Algeria: About Forty Political Detainees Would Have Started a Hunger Strike

Ads

Three hundred and thirty-three political prisoners are today detained in Algerian prisons. They had the misfortune to participate in the Hirak movement. About forty of these prisoners of conscience are said to have started a hunger strike since January 28 in El Harrach prison in Algiers. This is what Algerian lawyers and media say. The Algiers Public Prosecutor’s Office denies these announcements.

Forty detainees are said to have started a hunger strike in El Harrach prison on Friday 28 January. It was the lawyer and member of the Collective for the Defense of Prisoners of Opinion, Abdelghani Badie, who made the announcement on the set of Berbère Television this Thursday, January 27. He claimed that ” this action coincided with the 64th anniversary of the eight-day strike in 1957 (ed. led by the National Liberation Front (FLN) for the independence of Algeria), and was aimed at protesting against the article 87 bis on the basis of which they are accused of terrorism.”

Several lawyers and human rights activists confirmed the start of this action of the hunger strike the next day, Friday, January 28, according to the news site Le Matin d ‘Algeria.

Denounce the systematization of pre-trial detention 

Since the beginning of the year, more than thirty Algerians close to Hirak have been placed under judicial control or in pre-trial detention, reports the media Le Matin d’Algérie. The procedure, which aims at the imprisonment of a person before his trial, has become the rule in the prison of El Harrach.

By going on a hunger strike, they, therefore, denounce the systematization of this logic of incarceration. They denounce the living conditions in detention. They have been subjected for two years, like the other prisoners, to a double penalty, by depriving them of family visits and packed lunches made by the families, according to the media Le Matin d’Algérie. If there has been a resumption for a year of family visits, the ban on the basket is still in place.

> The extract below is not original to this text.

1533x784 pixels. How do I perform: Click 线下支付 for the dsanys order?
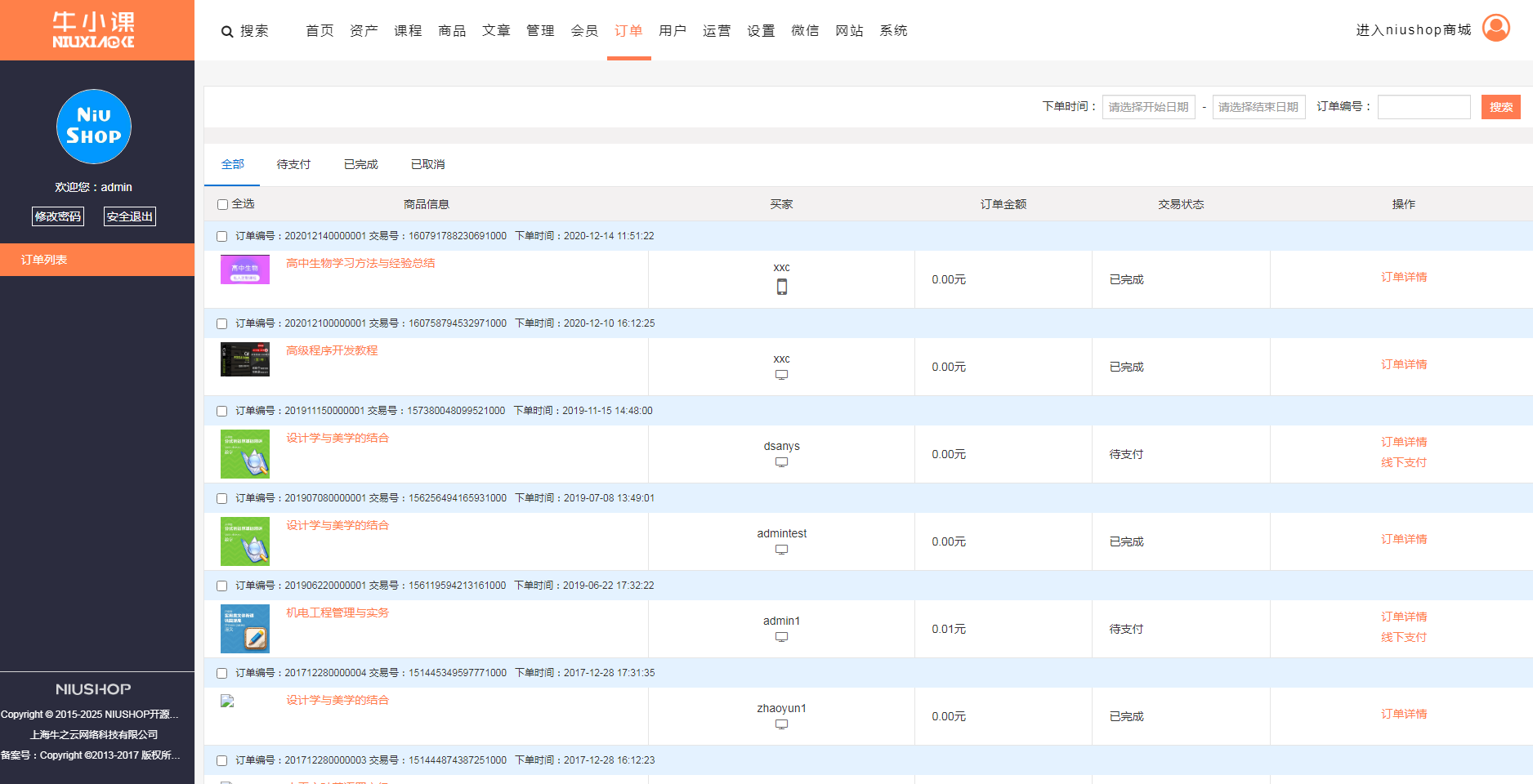pos(1403,462)
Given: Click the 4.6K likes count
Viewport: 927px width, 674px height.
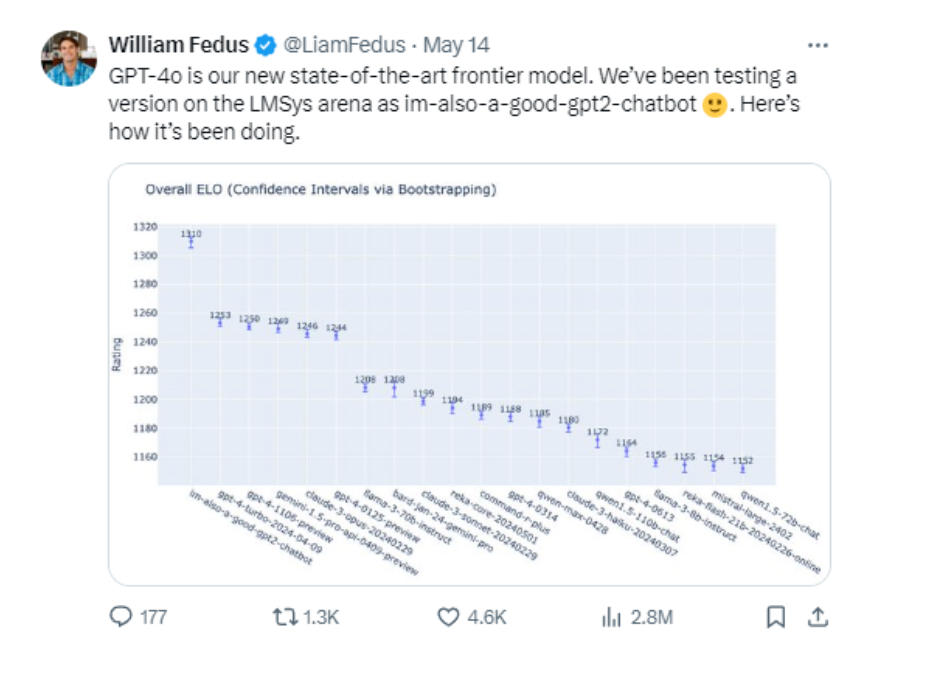Looking at the screenshot, I should [x=487, y=618].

Chain arrests denounced by associations

Many would-be detained since the Hirak revolution. A symbolic period of Algerian independence, the month of February 2019 marked the start of a series of demonstrations against the power of Abdelaziz Bouteflika in Algeria, Algerian president from 1999 to 2019. 

In addition to the thirty new detainees in 2022 mentioned above, the Committee for the Release of Detainees (CNLD) has identified no less than 333 prisoners of conscience in recent days. The human rights organization has been updating its Facebook page every day for the past two years with the full list of detainees and the sentences for each of them.

The latest is none other than rapper Bilal Hemila. He was arrested on Thursday and transferred to Tébessa in Algiers on Monday, January 30. He is released and will be auditioned on January 31. Faced with these accusations, the Public Prosecutor’s Office of Algiers denies any assertion.

The Algiers Public Prosecutor’s Office denies 

In a column published Monday, January 30 in the same newspaper, two days after the announcement of the hunger strike, the General Prosecutor’s Office of the Court of Algiers refutes this information. He denies both the hunger strike and the number of prisoners of conscience identified. The prosecution judges these statements as ” biased”, insofar as “no-strike movement”  has been recorded within the penitentiary establishment of El Harrach, notes the news site Le Matin d’Algérie.

She even goes further. The Algiers court warns that it ” could incur the criminal liability of its authors insofar as information of this nature is intended to negatively impact public order and institutions”, thus directly targeting the Collective for the Defense of Convicted Prisoners and the newspaper Le Matin d’Algérie. This independent news site replaces the daily  Le Matin, which was closed in 2004 by the Algerian authorities.

It is difficult to say with certainty whether these detainees have indeed started a hunger strike. Still, it wouldn’t be the first. Twenty-three prisoners of conscience, imprisoned after a march by the anti-regime Hirak movement last March, had also started a hunger strike, according to the associations.